Essentially, the destructive energy produced by such weapons is the result of three separate but nearly simultaneous explosions. The first is the detonation of chemical explosives that surround a hollow sphere (or "pit") of plutonium-239 metal. The force from this blast is directed inward, compressing the pit and bringing its atoms closer together. When the plutonium pit becomes dense enough to sustain a fission chain reaction (a condition termed "supercritical"), a neutron generator injects neutrons into the pit to initiate the fission chain reaction. Together, these chemical and fission explosions are known as the nuclear "primary."

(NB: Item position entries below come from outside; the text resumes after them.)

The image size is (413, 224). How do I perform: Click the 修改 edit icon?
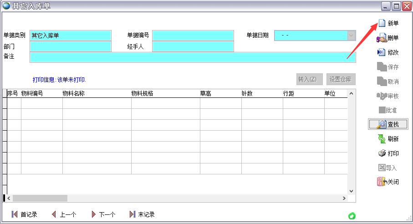[382, 52]
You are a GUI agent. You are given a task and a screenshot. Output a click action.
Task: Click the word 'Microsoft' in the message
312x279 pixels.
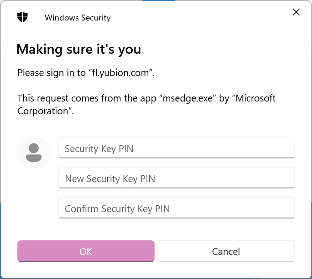255,98
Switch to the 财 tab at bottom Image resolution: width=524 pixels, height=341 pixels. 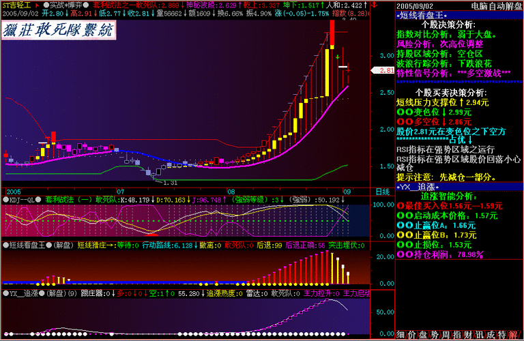467,335
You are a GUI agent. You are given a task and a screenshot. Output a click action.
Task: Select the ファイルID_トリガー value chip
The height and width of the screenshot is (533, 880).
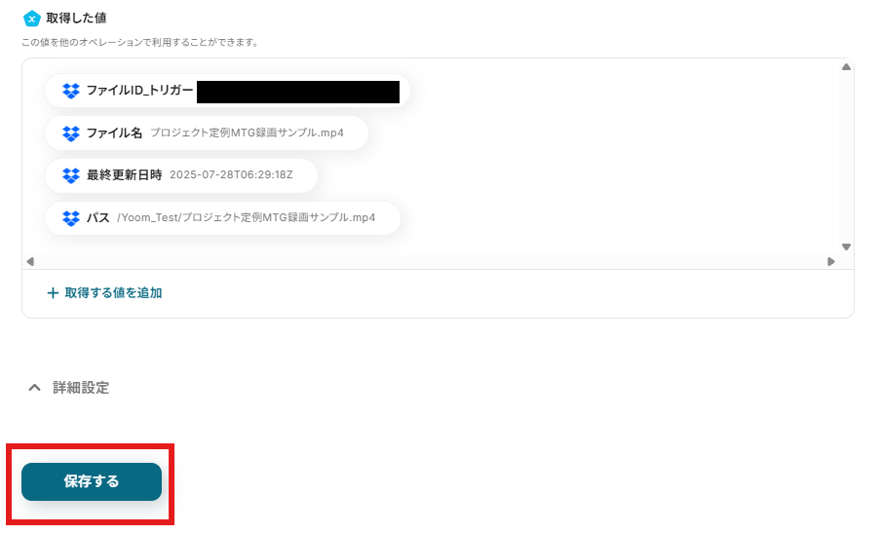point(227,91)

The primary produces the high temperatures and pressures required to ignite fusion reactions in the "secondary," which actually produces the third explosion. In fusion, two or more atomic nuclei fuse into one heavier nucleus and, in the process, release a great deal of energy. In a thermonuclear weapon, isotopes of hydrogen undergo fusion, which is why these weapons are commonly called hydrogen or H-bombs.
In practice, a thermonuclear weapon (such as that illustrated in the diagram) is even more complicated than the description above suggests.
First, a pure fission primary is inefficient since the plutonium pit will blow itself apart before much of the available plutonium-239 fissions. To reduce the amount of plutonium needed, the fission reaction can be "boosted" so that a higher fraction of the plutonium fissions. For boosted primaries, hydrogen gas (consisting of the isotopes deuterium and tritium, which have one and two neutrons, respectively, in addition to the one proton that all hydrogen atoms have) is placed inside the hollow center of the pit. As the plutonium fissions, enough heat is produced to cause the "boost" gas to undergo fusion, releasing a burst of high-energy neutrons that, in turn, induce additional fissions in the pit.
The fusion fuel in the secondary takes the form of lithium deuteride (a solid compound of lithium and deuterium). Inside the layer of fusion fuel is a fission "spark plug" consisting of either plutonium-239 or uranium-235. As the primary explosion compresses the fusion fuel from the outside, the spark plug material becomes supercritical and fissions, heating the fusion fuel from the inside and helping to initiate the fusion reactions. Finally, a layer of uranium that surrounds the fusion fuel undergoes fission in response to the neutrons released by the fusion reactions, generally contributing more than half of the total explosive yield of a thermonuclear weapon.
The Non-Nuclear Components
In addition to the primary and secondary nuclear components that constitute the "nuclear explosive package," a thermonuclear weapon typically has thousands of non-nuclear components. These perform a variety of functions such as preventing the accidental detonation and unauthorized use of the weapon, arming the weapon by removing these barriers to detonation, determining the altitude of the weapon during its delivery so that it detonates at the correct location, and initiating the detonation by setting off the chemical explosives.